**Le texte**
■ ■ ■ ■ ■
…DE PRÉSENCE…

Étape 23 / Mardi 19 mai / De Lacapelle-Marival à Rocamadour / 39 km

 

Je suis rentré dans le parc naturel des Causses du Quercy. Je suis fasciné par les contrastes d’aridité et de verdure de mon étape d’aujourd’hui. En haut, les causses calcaires avec leurs garrigues sèches et maigres pâturages pour brebis. En bas les gorges profondes où resurgit l’eau d’infiltration sous arbres et lianes multiples. La richesse que cause cette présence de l’eau éveille tous mes sens : la vue bien sûr, mais aussi mon ouïe qui se régale de l’écho des cris d’alarme des faucons planant près des falaises ; l’odorat qui s’emplit de l’odeur d’ail sauvage des sous-bois humides près d’un cours d’eau ; le toucher lorsque ma main s’agrippe à un tronc moussu pour éviter la chute dans un sentier pentu …

 

Je savoure chaque instant. Vivant ainsi dans l’instant, je me libère du poids du passé et de l’angoisse de l’avenir. Exalté, je marche à un rythme de plus en plus effréné. Et voilà que dans une descente raide, je manque de basculer dans le ravin quand se brise l’extrémité d’un de mes bâtons de marche qui s’est inséré entre deux dalles de pierre. Attention ! J’ai bien failli y passer … « Te gorger du présent », me dis-je, « ne doit pas t’amener à sauter dans le vide pour goûter de l’ivresse de l’apesanteur ! » Je réalise combien j’ai eu de la chance car j’ai basculé en arrière du côté du chemin plutôt qu’en avant du côté du ravin. Une bouffée de chaleur me monte à la tête, j’ai du flagada dans les jambes ! Le cœur battant la chamade, je m’assieds sur un roc … Finie l’exaltation un peu folle !
■ ■ ■ ■ ■
**Lignes de données**
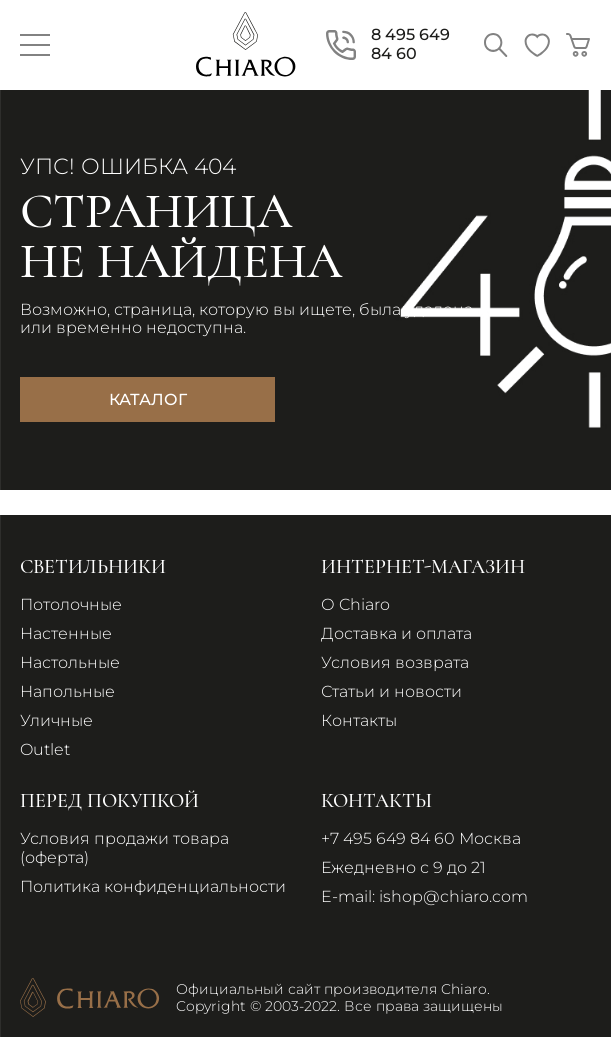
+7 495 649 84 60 (388, 838)
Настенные (66, 633)
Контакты (359, 720)
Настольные (70, 662)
■ ■ ■ ■ ■
**Exercices à faire**
A – Répondez à ces questions sur le récit de l'étape :
(i) Combien de kilomètres compte l'étape du mardi 19 mai ?
(ii) Quelle odeur remplit l'odorat dans les sous-bois humides ?
(iii) Qu'est-ce qui se casse dans la descente raide ?
B – Recopiez sans rien changer le passage du récit de l'étape qui va de « Je savoure chaque » à « un peu folle ! ».
Vous n'avez pas besoin des lignes pour répondre.

**Réponses par exercice**
A –
(i) 39 km.
(ii) L'odeur d'ail sauvage.
(iii) Le bout d'un des bâtons de marche, coincé entre deux dalles de pierre.

B –
Je savoure chaque instant. Vivant ainsi dans l’instant, je me libère du poids du passé et de l’angoisse de l’avenir. Exalté, je marche à un rythme de plus en plus effréné. Et voilà que dans une descente raide, je manque de basculer dans le ravin quand se brise l’extrémité d’un de mes bâtons de marche qui s’est inséré entre deux dalles de pierre. Attention ! J’ai bien failli y passer … « Te gorger du présent », me dis-je, « ne doit pas t’amener à sauter dans le vide pour goûter de l’ivresse de l’apesanteur ! » Je réalise combien j’ai eu de la chance car j’ai basculé en arrière du côté du chemin plutôt qu’en avant du côté du ravin. Une bouffée de chaleur me monte à la tête, j’ai du flagada dans les jambes ! Le cœur battant la chamade, je m’assieds sur un roc … Finie l’exaltation un peu folle !